COVID-19 patients who have this syndrome are more likely to experience severe infection.
An unhealthy gut can reduce the chance of surviving a COVID infection.
Factors like a “Western diet”, long-term illness, and aging can cause microbial imbalance in the gut, resulting in a leaky gut.
Leaky gut syndrome enables the COVID-19 virus to get through the surface of internal organs and the digestive tract, making the infection worse, a study has found.
The severity of infection is due to the ACE2 protein which is the entry point for SARS-CoV-2.
The protein is largely located on the surface of organs such as intestines, heart, and lungs.
SARS-CoV-2 infection can cause severe symptoms such as respiratory complications and high fevers.
Furthermore, autopsies show that the infection can damage the heart, liver, gastrointestinal (GI) tract, spleen, and kidneys.
Some hospitalized patients not only have breathing difficulty but also experience nausea, vomiting, and diarrhoea.
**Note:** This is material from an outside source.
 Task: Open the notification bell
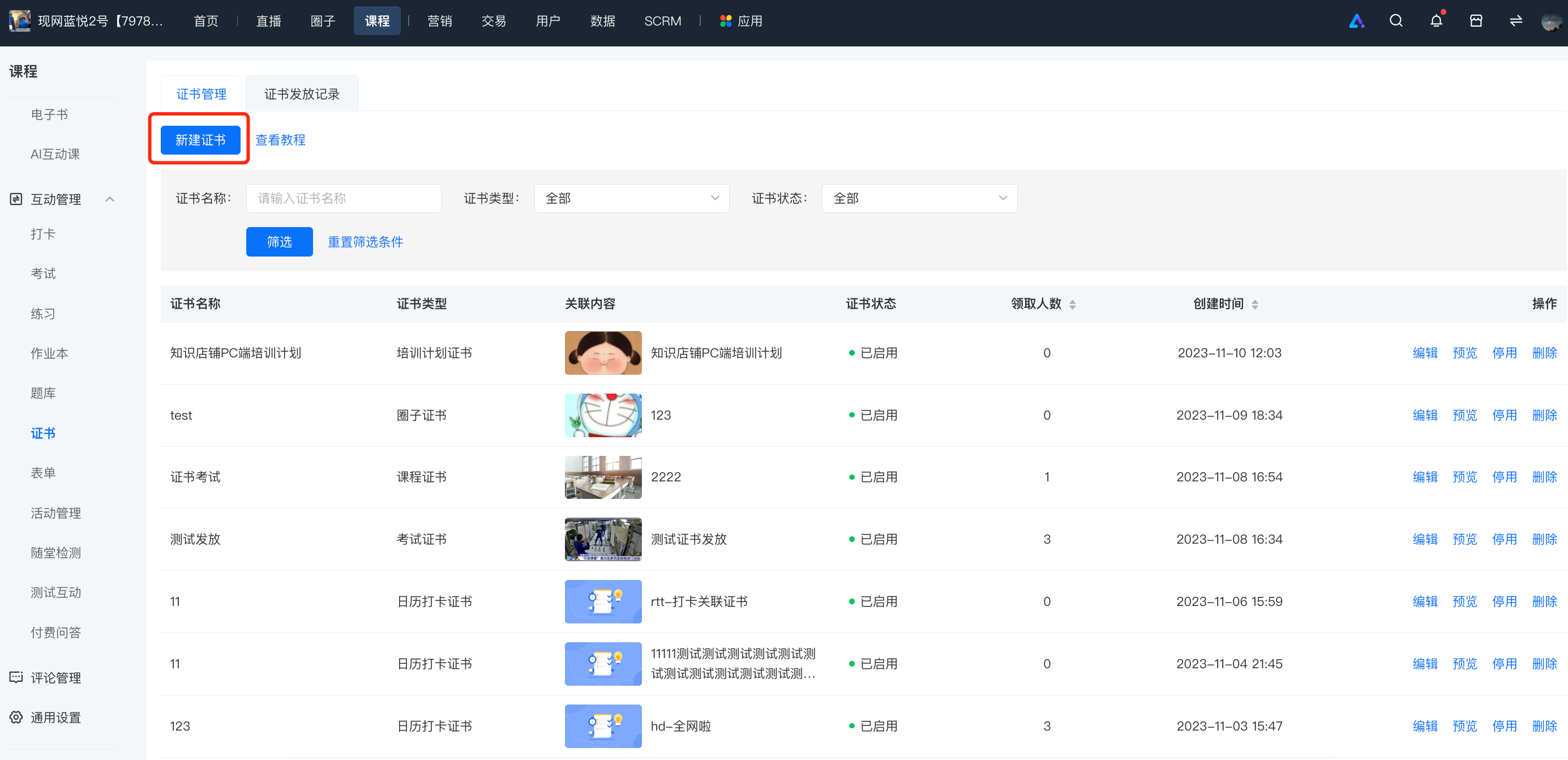[1436, 21]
This suggests that if the virus reaches the GI tract, it can cause more damage to patients.
We now know that older people and those with health conditions such as diabetes, obesity or even high blood pressure are at increased risk of severe coronavirus disease.
It appears that aging and underlying health conditions can disturb gut microbiota, causing gut barrier dysfunction in which the wall of the intestine becomes permeable.
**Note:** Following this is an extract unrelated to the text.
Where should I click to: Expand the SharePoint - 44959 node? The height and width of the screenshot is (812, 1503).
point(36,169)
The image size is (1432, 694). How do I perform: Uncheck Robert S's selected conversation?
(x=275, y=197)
In this situation, toxins and pathogens including any virus or bacteria can easily enter the lining of the intestine.
Dr Heenam Stanley Kim, the study’s author, said:
“There seems to be a clear connection between the altered gut microbiome and severe COVID-19.”
Some studies have argued that unhealthy gut microbiomes could be the hidden cause of severe infections in some people, Dr Kim noted.
For instance, a study in Singapore found that 50 percent of symptomatic patients with COVID-19 carried a noticeable amount of the coronavirus in stool samples, while only half of them had gastrointestinal symptoms, suggesting the possibility of no harm by the virus despite reaching the GI tract.
Dr Kim, however, hinted that whether the symptoms progress is dependent on people’s gut health when infected.
Several studies have found that COVID-19 patients have a lower level of bacterial diversity and beneficial bacteria but higher amounts of pathogenic organisms.
The microbial imbalance (gut dysbiosis) have also been found in influenza patients.
The coronavirus appears to reduce a type of bacteria that produces a short-chain fatty acid called butyrate.
This fatty acid is important for gut health since it enhances intestinal barrier function.
Zuo and colleagues suggest the use of a probiotic formula addressing gut dysbiosis in order to enhance immune defence against viral infections such as COVID-19.
The other issue is that the Western diet causes changes in gut microbiome composition.
Dr Kim noted that Western Europe and the United States are well known to be wealthy with a well-functioning health care system, but they are one of the worst hit by the coronavirus pandemic.
These countries have one thing in common; the Western diet, which is poor in fibre.
Dr Kim said:
“A fiber-deficient diet is one of the main causes of altered gut microbiomes.
And such gut microbiome dysbiosis leads to chronic diseases.”
Eating fibre rich foods can lower the severity of illness but patients with severe Covid-19 might need fecal microbiota transplantation to treat the infection.
Dr Kim said:
“The whole world is suffering from this COVID-19 pandemic, but what people do not realize is that the pandemic of damaged gut microbiomes is far more serious now.”
The study was published in the journal mBio (Kim, 2021).